Spoked Out: Radio Duo Wants You to Run Me Down



A fellow two-wheeling commuter just sent me a link to WCSX's webcast of Deminski and Doyle's banter this morning about bicyclists. http://dd.wcsx.com/?p=4284

Even by corporate-owned morning radio show standards, it's shockingly stupid, juvenile and just plain ill-informed.

D & D's outrage of the day was bicyclists: those of us who choose to pedal for exercise or transportation because we like to raise our heart rates, save a few gallons of gas, lessen our personal and collective carbon footprint and otherwise save the world and ourselves.

The duo suggested that if cyclists piss you off by riding "as if they're a car right in the dead center of the lane" then you, as a driver, "just wanna go all Grand Theft Auto on them."

Having outgrown all video games except Scrabble, I had to check with a younger, male friend to see what that meant.

"Going Grand Theft Auto means you maim them, run them over, shoot them, hit them with a baseball bat. Oh, and you could just get out and beat the shit out of them," he told me. "Or use a chain saw."

Hmmm. As they said, the deejays would do that to me simply because I might be doing what Michigan law allows and riding side-by-side with another rider along a road? Or moving away from puddles of glass near curbs? Or avoiding uneven pavement that seems to occur near drains?


The radio duo had a bunch of other uninformed opinions I'd like to help them out with. They're bothered that cyclists don't always come to a complete stop at stop signs. News flash: neither do cars. They don't like that cyclists run red lights. Ditto.

They also can pick out "the most arrogant" cyclists by their "racing stripes." Yes, we wear funny clothes, often citrus and neon colors. That's so you drivers can see us — we like to make it easier for you, and bright yellow, pink and orange with lots of designs on the jerseys help with that. If you see us, you might not hit us, unless, of course, you're taking WCSX's suggestions.

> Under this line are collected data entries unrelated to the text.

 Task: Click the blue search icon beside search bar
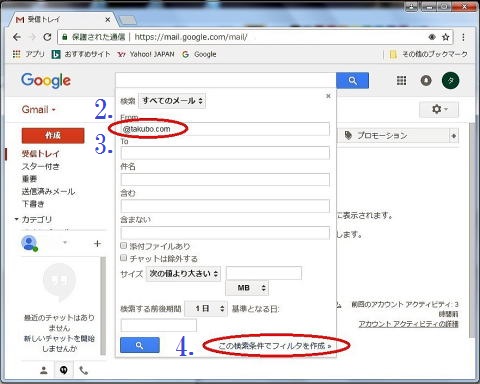pos(352,80)
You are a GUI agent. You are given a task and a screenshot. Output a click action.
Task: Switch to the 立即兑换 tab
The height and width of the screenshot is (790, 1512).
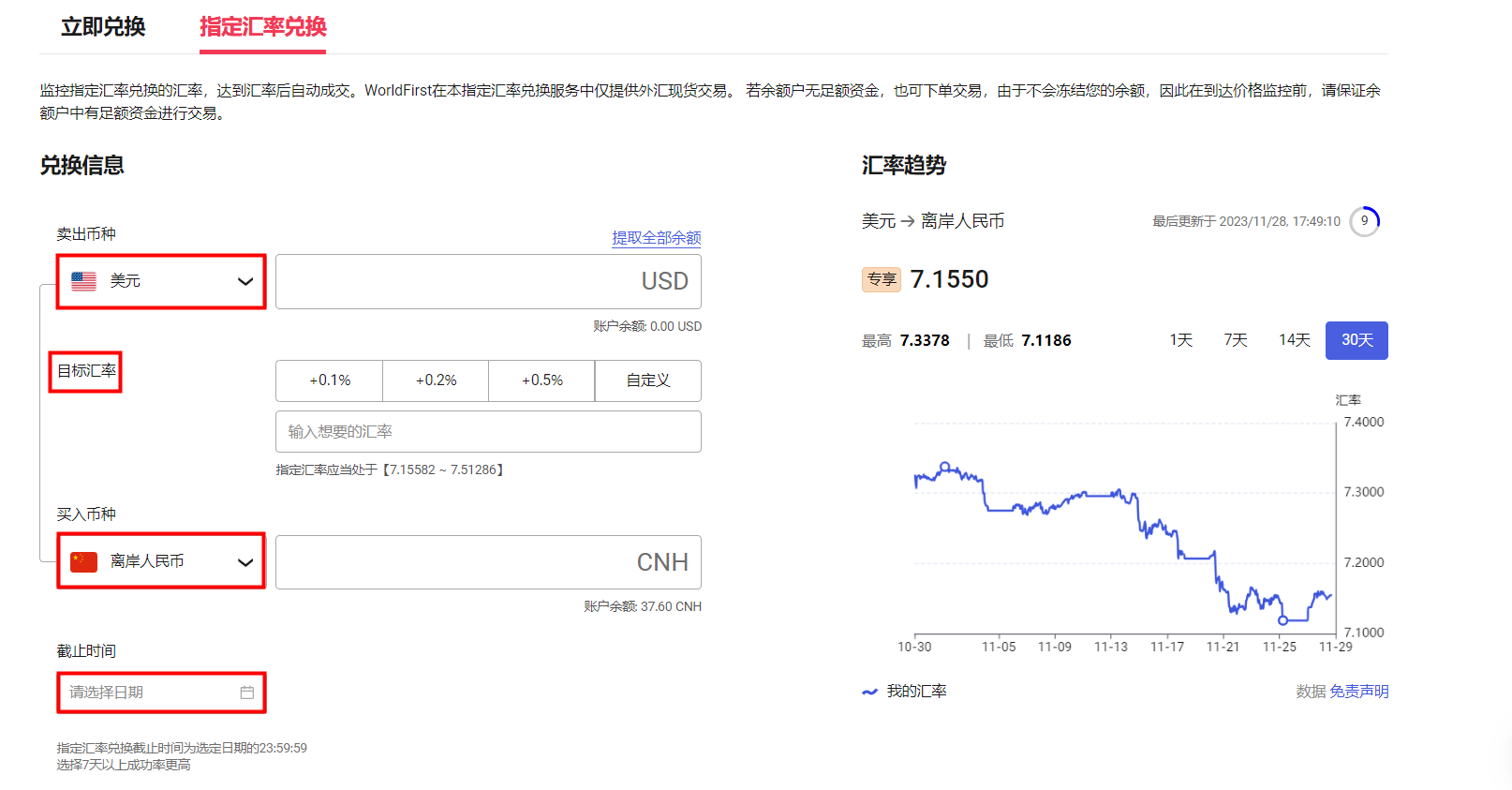[x=103, y=27]
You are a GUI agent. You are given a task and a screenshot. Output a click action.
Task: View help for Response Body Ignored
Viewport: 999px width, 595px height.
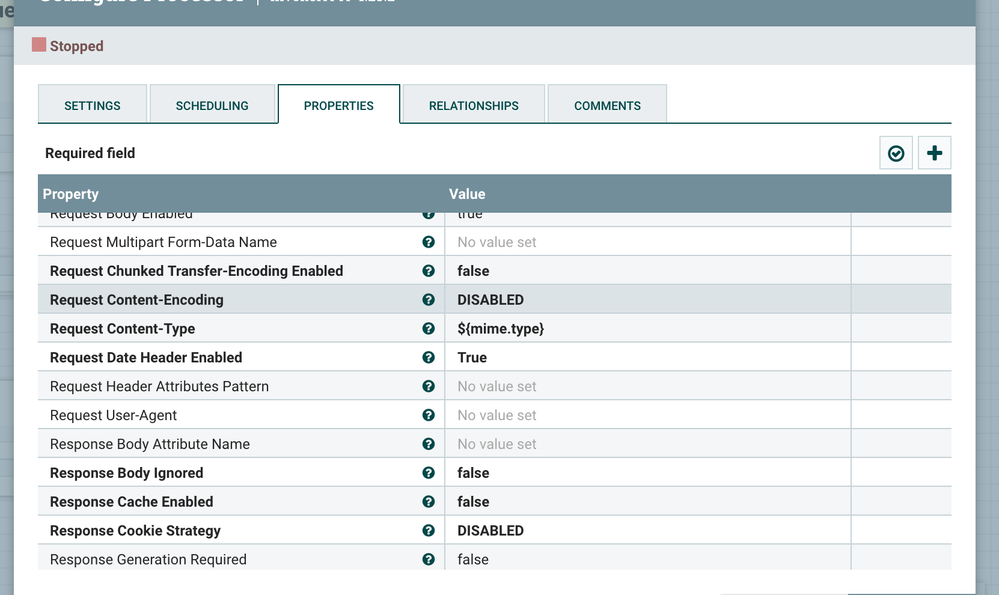point(428,473)
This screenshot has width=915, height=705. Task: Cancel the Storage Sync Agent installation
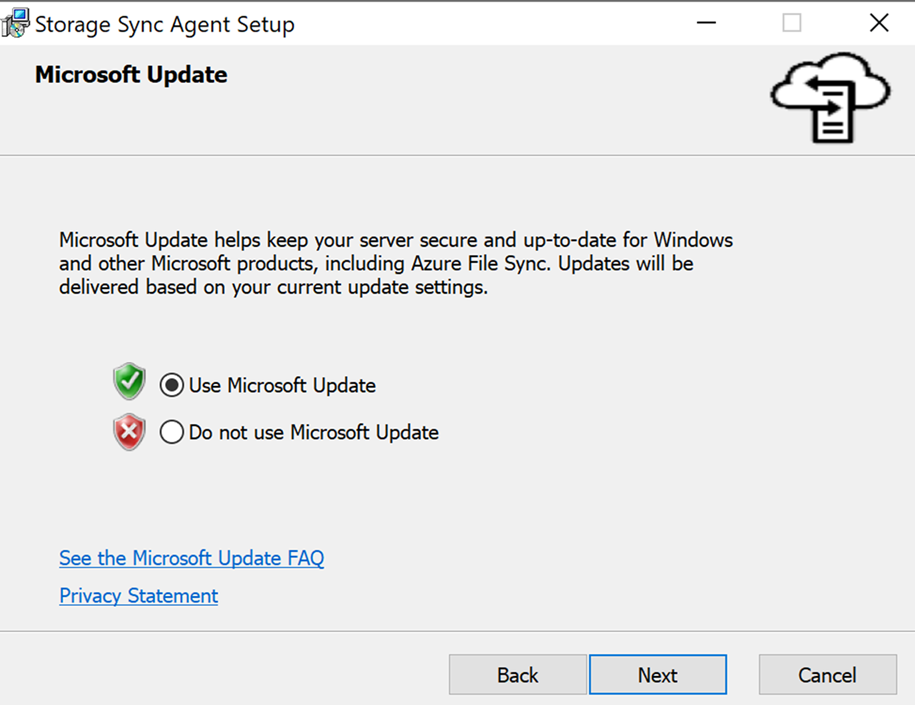click(827, 674)
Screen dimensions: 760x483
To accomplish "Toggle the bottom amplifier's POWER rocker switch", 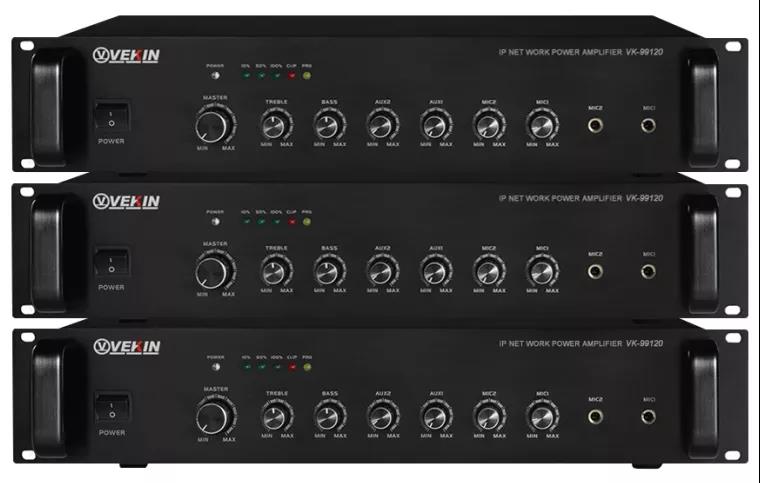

They also don't like that cyclists wear Spandex and "goddamn helmets." Ever try a ride of more than a couple miles? Even the most macho would beg for padded bike shorts.

And as for the helmet, well, the bus and two cars that have turned left in front of me or run stop signs at intersections I had the right of way at have convinced me not to go without a lid. I'm not too worried about what a couple of morning broadcasters think of my protection.

I am, however, concerned about them fostering outright hostility and condoning harm toward cyclists. If I see someone with a chainsaw, I'm calling the show.

Until then, you can find me on the roads — where I'm legal to be on my two wheels.